Closed mkumarb closed 8 months ago

mkumarb commented 1 year ago

As part of OSRM table API, we can pass multiple sources & destinations and in turn we get back a matrix of sources * destinations.

Is there any way I can pass only the pairs that I want OSRM to compute & fetch distance/durations for. For example (used JSON as a representation for easier understanding):

{
    "sourceDestinationPairs": [
        {
            "source": {
                "lat": 12.77,
                "lng": 88.76
            },
            "destination": {
                "lat": 13.77,
                "lng": 86.76
            }
        },
        {
            "source": {
                "lat": 13.77,
                "lng": 77.76
            },
            "destination": {
                "lat": 14.77,
                "lng": 77.76
            }
        }
    ]
}

as opposed to the existing table API which accepts input as below:

{
    "sources": [
        {
            "lat": 12.77,
            "lng": 88.76
        },
        {
            "lat": 13.77,
            "lng": 77.76
        }
    ],
    "destinations": [
        {
            "lat": 13.77,
            "lng": 86.76
        },
        {
            "lat": 14.77,
            "lng": 77.76
        }
    ]
}

In the existing table API, I get 2 * 2 = 4 combinations whereas I only want the distance/duration for the 2 pairs specified as part of sourceDestinationPairs

I could not find any API which returns distance/durations only for the specified source & destination pairs. Is this not added due to any potential performance issues?

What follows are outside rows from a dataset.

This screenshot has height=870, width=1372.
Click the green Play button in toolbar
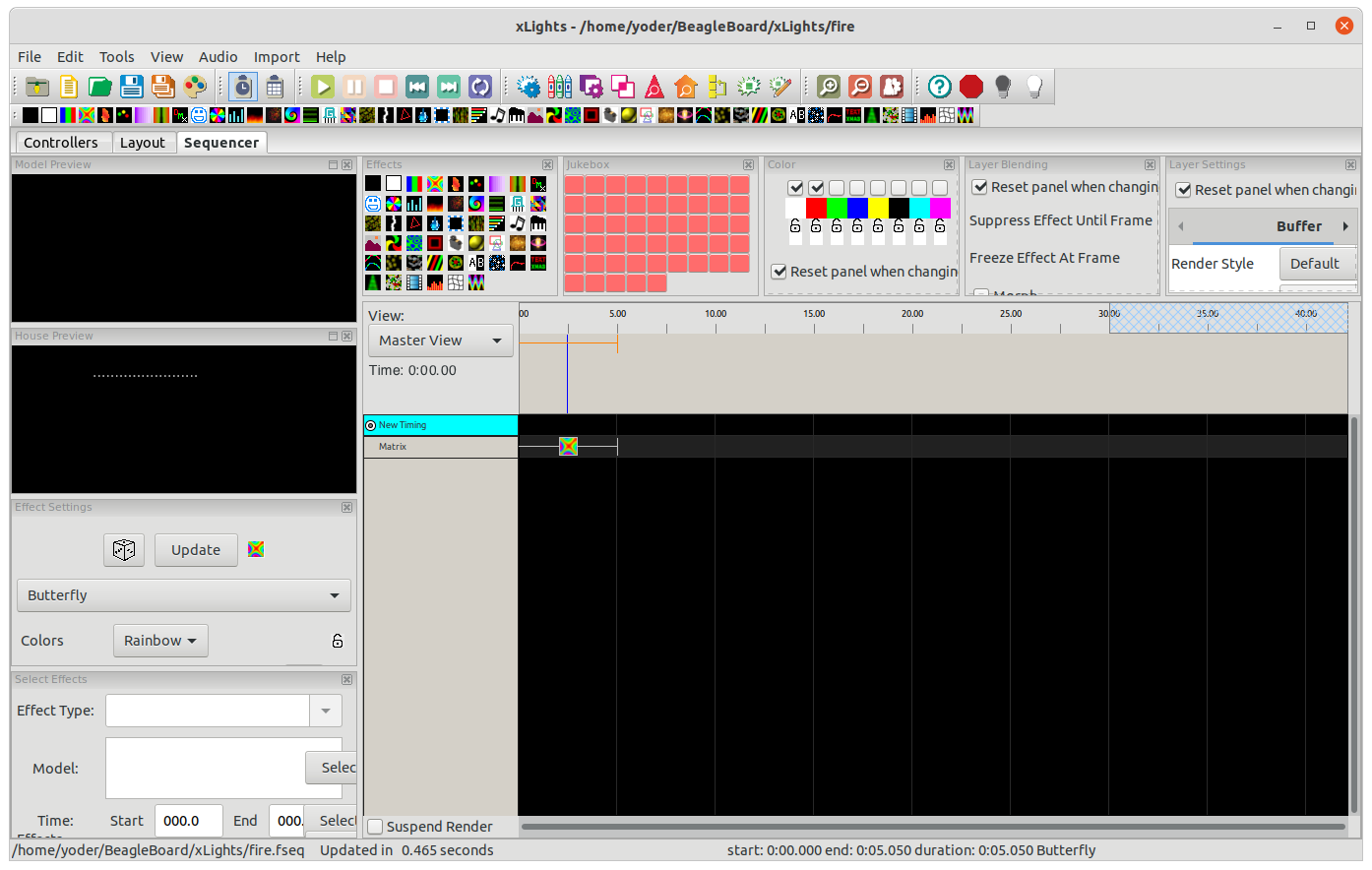coord(323,87)
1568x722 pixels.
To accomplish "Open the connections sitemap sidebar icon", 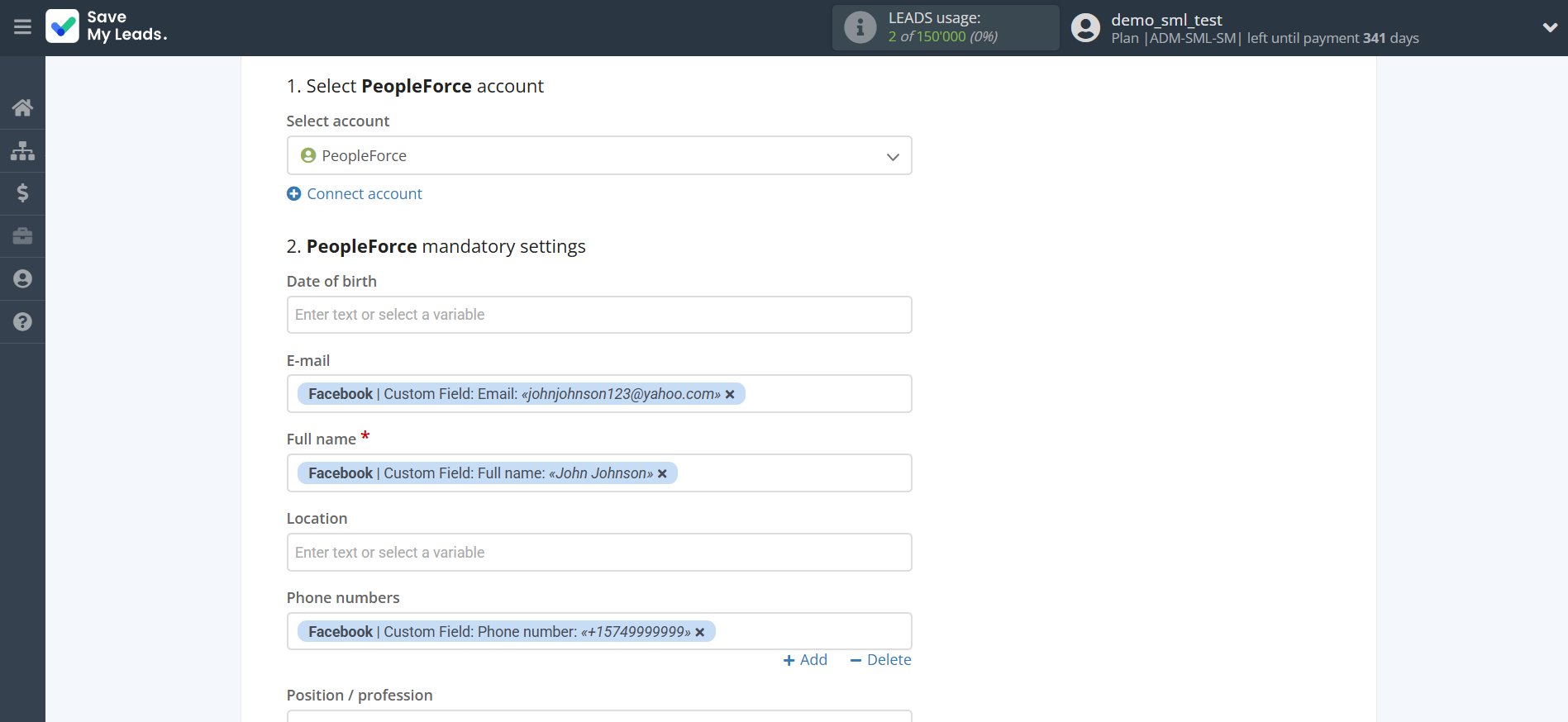I will [22, 150].
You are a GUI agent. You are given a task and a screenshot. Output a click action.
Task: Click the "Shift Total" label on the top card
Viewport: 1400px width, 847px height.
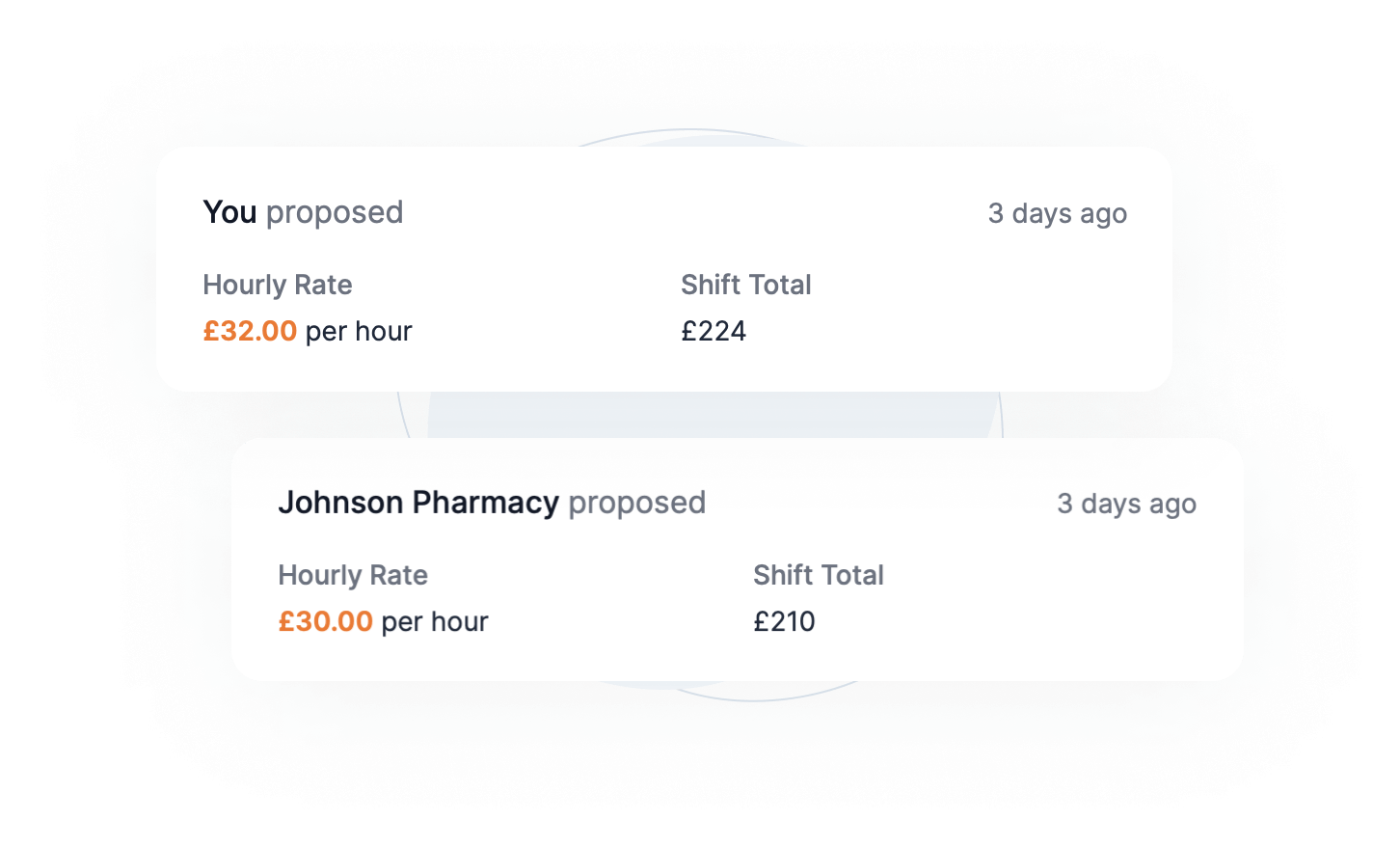tap(746, 285)
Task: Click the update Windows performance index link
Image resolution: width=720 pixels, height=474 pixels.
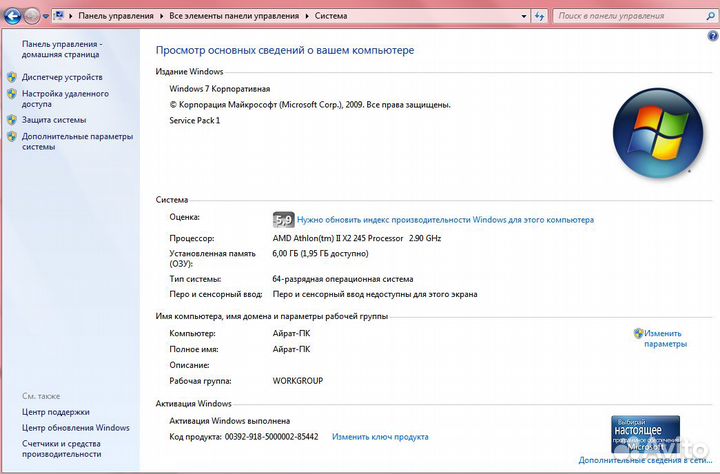Action: 445,219
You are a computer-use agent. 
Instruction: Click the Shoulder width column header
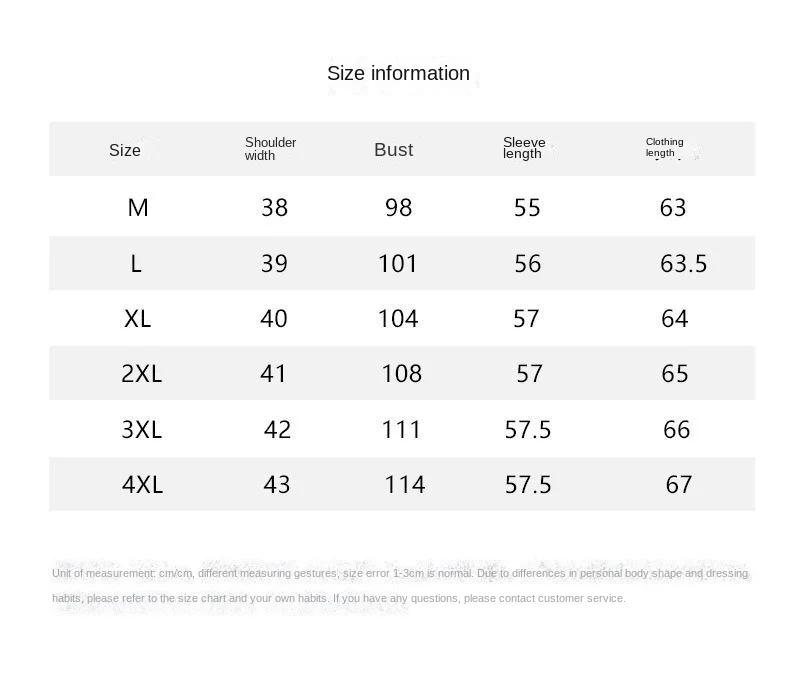click(270, 148)
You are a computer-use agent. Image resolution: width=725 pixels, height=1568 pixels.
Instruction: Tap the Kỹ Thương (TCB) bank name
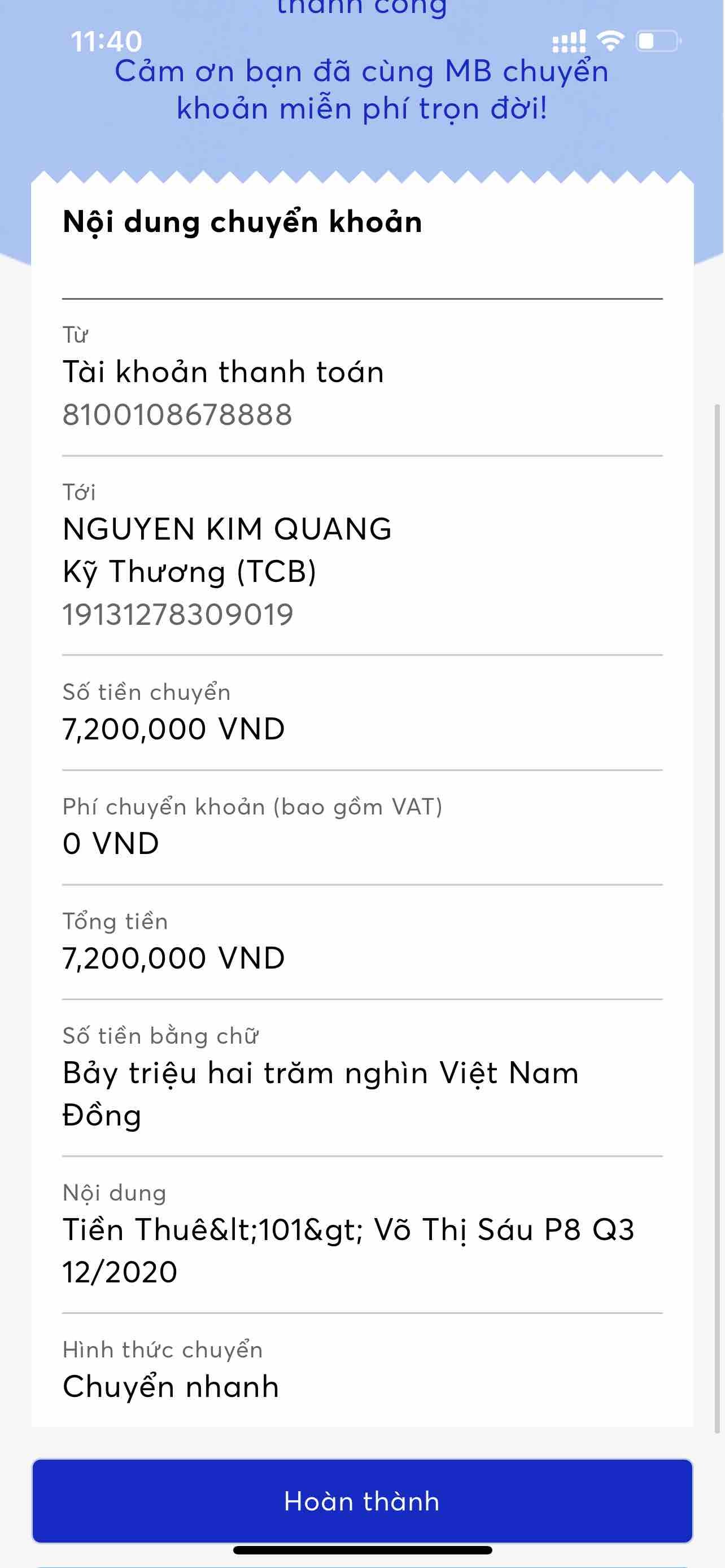point(189,572)
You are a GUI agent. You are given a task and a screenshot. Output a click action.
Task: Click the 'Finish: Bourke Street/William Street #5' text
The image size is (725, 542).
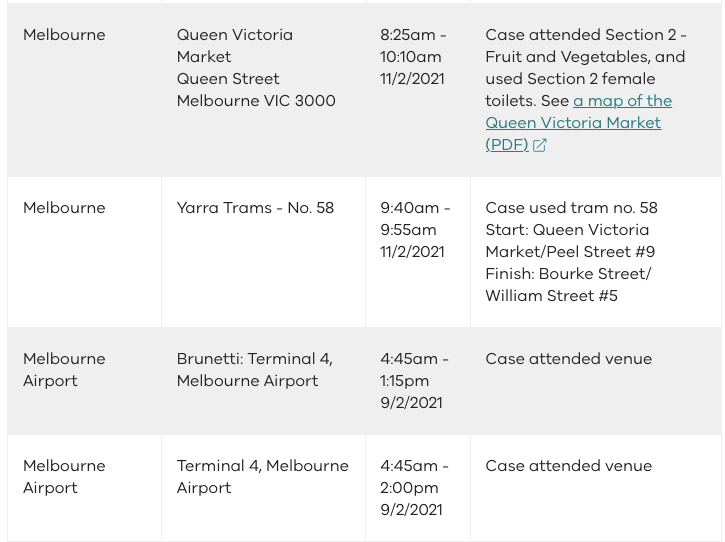click(x=568, y=284)
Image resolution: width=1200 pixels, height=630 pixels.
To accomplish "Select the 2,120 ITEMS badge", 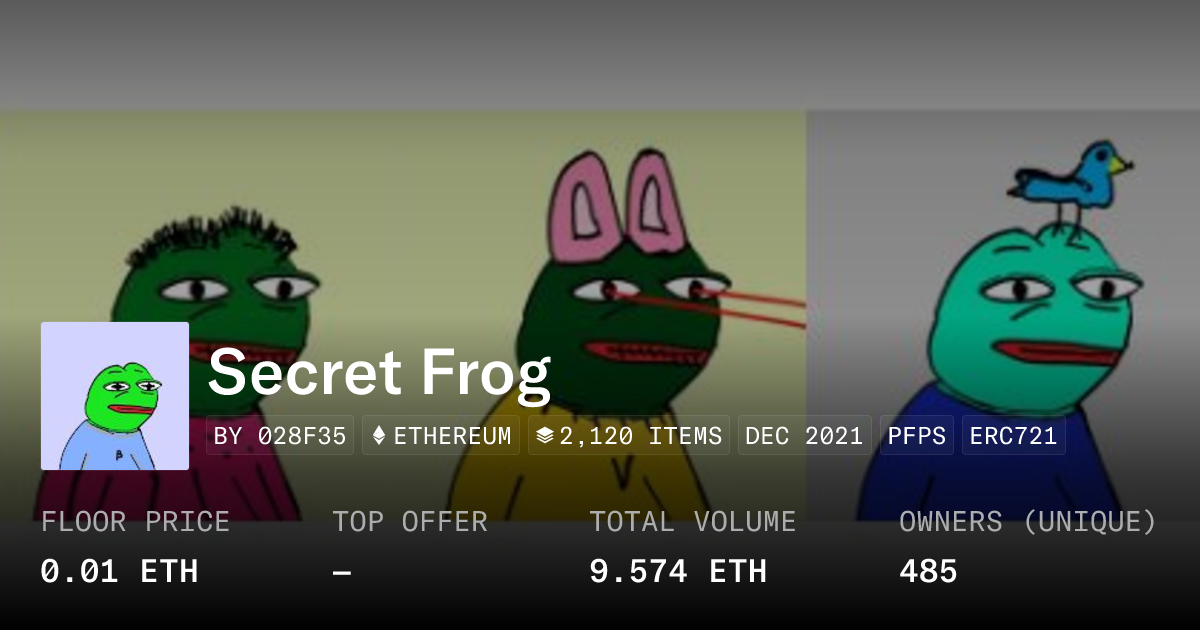I will pos(629,436).
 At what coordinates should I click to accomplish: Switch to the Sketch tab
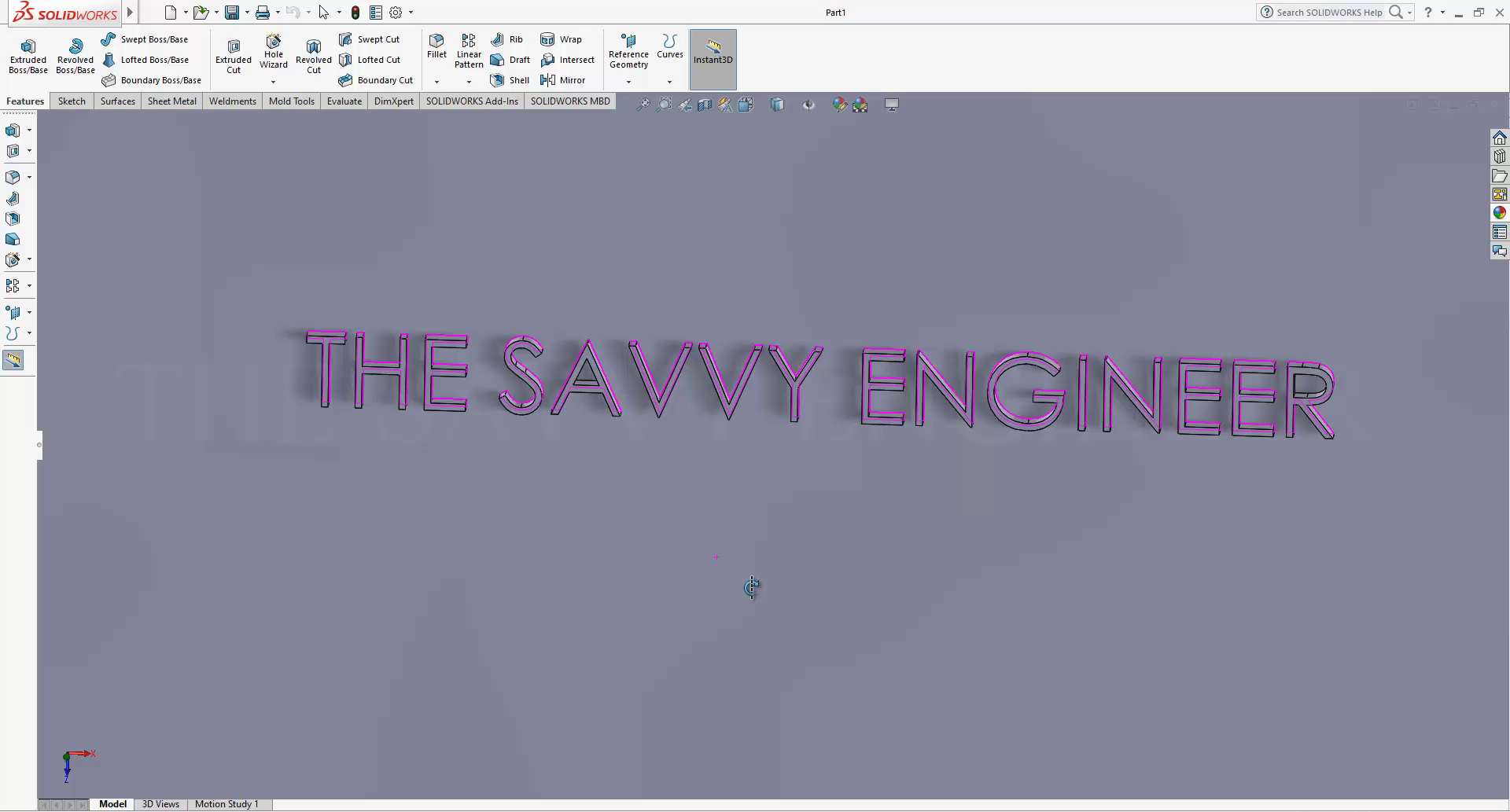72,101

danpat commented 1 year ago

The table API doesn't support what you describe. It does have NxM support using the sources and destinations parameters (e.g. 3x10, or 8x3), but if all you want is an arbitrary list of pairs, then it'll still return more than what you want.

What you're asking for is what I'd call a "sparse matrix". I'm not sure the API response for /table is particularly efficient for this, it would be full of a lot of null entries and just a few useful values. I suppose as long as it's not too many pairs, it'd be ok, but it wouldn't scale very nicely to large pair lists.

I seem to remember writing up a description for an API like this a long time ago, but I can't find it. From memory, my suggestion was to add pairs=A,B;D,E;... to the API, mutually exclusive with sources/destinations.

Either way, someone would need to implement it - we don't have it today.

mkumarb commented 1 year ago

Thank you for your response @danpat . In our case, we have a use case where we compute N N matrix where all we need is N pairs of distances. N N seems like too much computation for our use case and also slows down the response times as a result. So, we were looking to optimize this by just using pairs Do you see any concerns if we try & provide support for pairs?

jcoupey commented 1 year ago

we compute N * N matrix where all we need is N pairs of distances.

Looks like the table endpoint is overkill for your use-case. Did you simply try to run N independent route requests across the required pairs? Would probably be worth benchmarking this approach as it is much simpler than adjusting the existing code for table, plus you could run a lot of the requests in parallel.